Another reason is the variation in health
care spending between the different Latin
countries as well as variation in the
public/private mix within the individual
countries. As a share of GDP, health
spending in the Latin American region is
less than 10% of the government budgets
with public spending as low as 1.5% in
Guatemala and the Dominican republic to as
high as 5% in Argentina and Costa Rica.
Countries with lower per capita incomes such
as Haiti, Bolivia and Guatemala have
considerably higher proportion of private
expenditures. (PAHO, and public health
expenditures 2000). Such variabilities place
a significant economic stress upon the
development of organized trauma systems in
the Latin region.
Recently the world health organization (WHO)

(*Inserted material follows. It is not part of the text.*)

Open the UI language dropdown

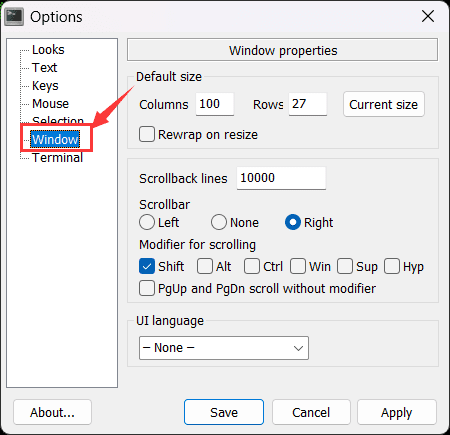224,348
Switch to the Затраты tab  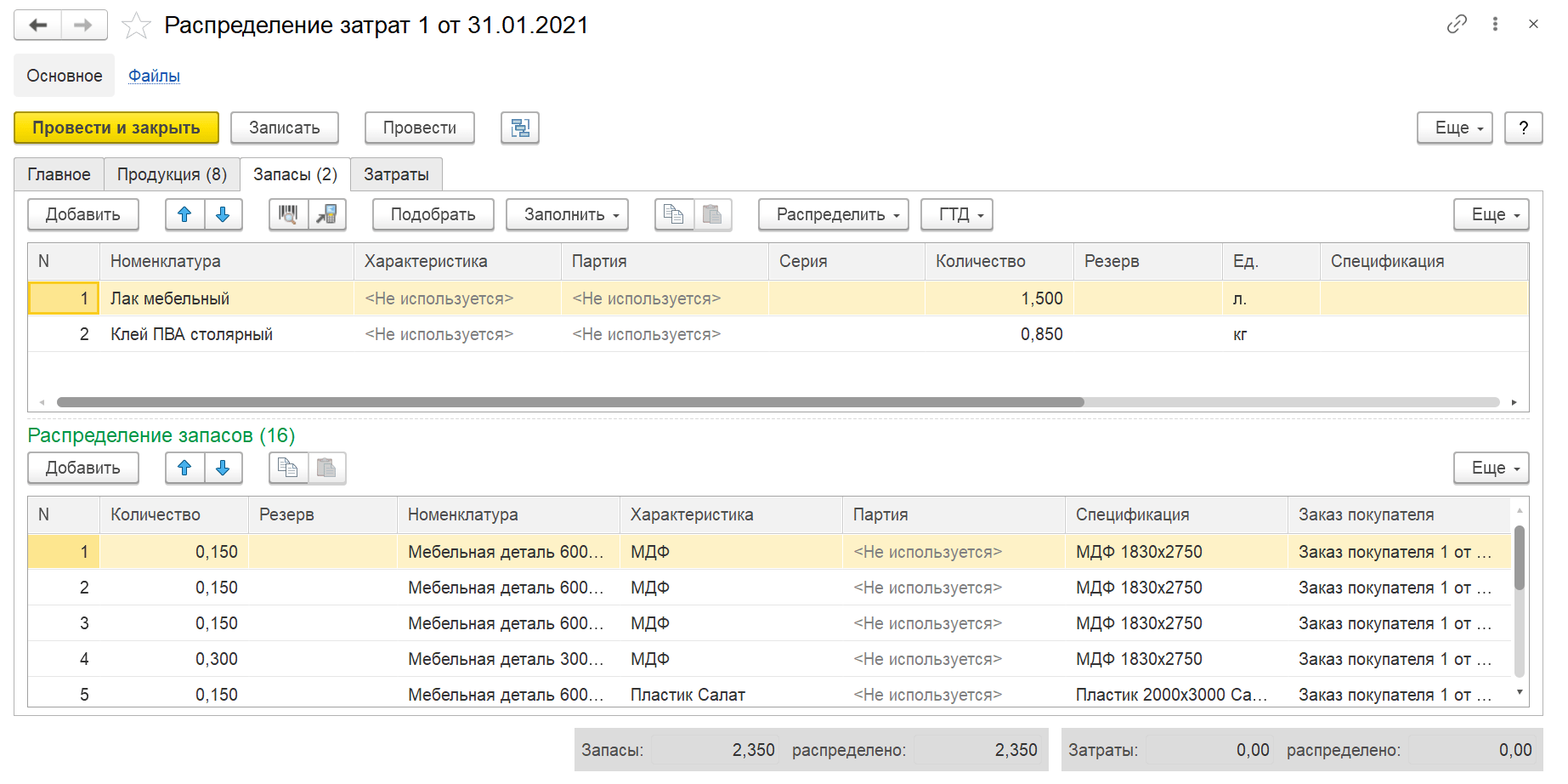tap(396, 174)
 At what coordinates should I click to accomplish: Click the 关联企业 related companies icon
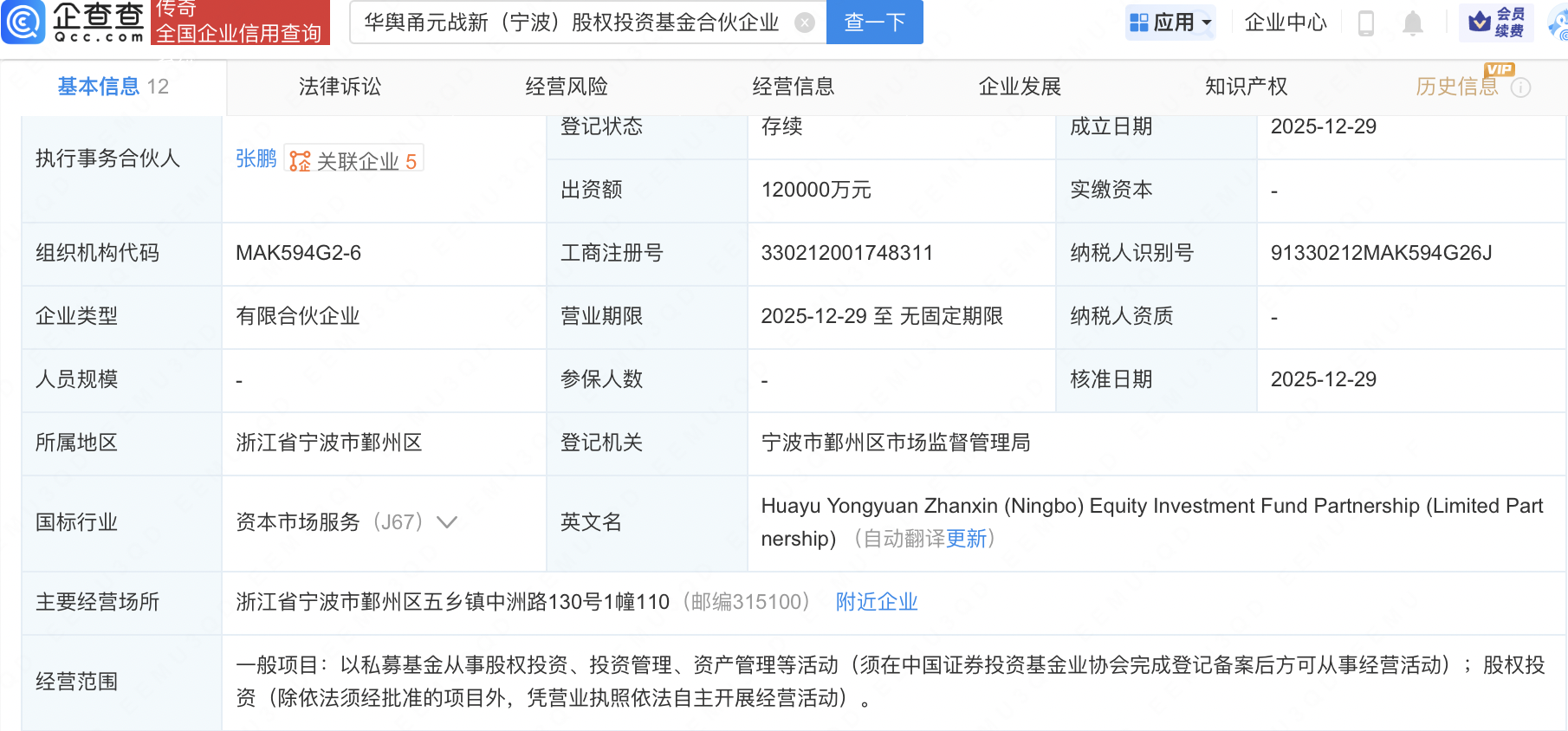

and the International Association for Trauma
and surgical Intensive Care (IATSIC) has
undertaken efforts to address the growing
injury problem in developing countries, with
deviation from the robust trauma care
systems that exist in developing nations
such the United States, Canada, The United
Kingdom of Great Britain, and Australia. WHO
Emphasis was rather directed toward
inexpensive improvement in prehospital and
facility based trauma care. Specific
guidelines are advocated to establish
achievable and affordable standard for the
care of the injured patient worldwide
(Guidelines foe essential trauma Care, WHO,
2004.). So far the WHO/IATSIC guidelines
were used in one Latin American country
(Mexico). Unfortunately, there remains a
paucity of data to support or validate the
various advocated interventions, especially
in the Latin American region.
In the past, most if not all presentation at
the Pan American Trauma Society Congress,
focused on individualized experience from
hospitals or health centers from various
Latin American countries. No true national
presentation in terms of trauma improvement
and outcome was feasible. This is expected
in light of the absence of a regionalized
trauma systems, and of absent or inaccurate
national trauma statistics.
In a recent field evaluation undertaken in
the southeastern region of Ecuador by the
Division of Trauma & Critical Care of the
Virginia Commonwealth University, a trauma
system evaluation model was used for the
progression of care of the injured patient
from rudimentary health post in the jungles,
to rural hospital, and finally to an urban
referral center. Deficiencies were present
at all levels including continuing medical
education, injury control and prevention,
prehospital care, definitive care,
leadership, legislation, local statistics
and system development. Various projects at
the prehospital and hospital levels were
undertaken including the implementation of a
trauma registry and an electronic referral
system in the region. The challenges
encountered and the lessons learned could
serve as a model for facilitating the
development of an organized trauma care
system in the Latin American Region.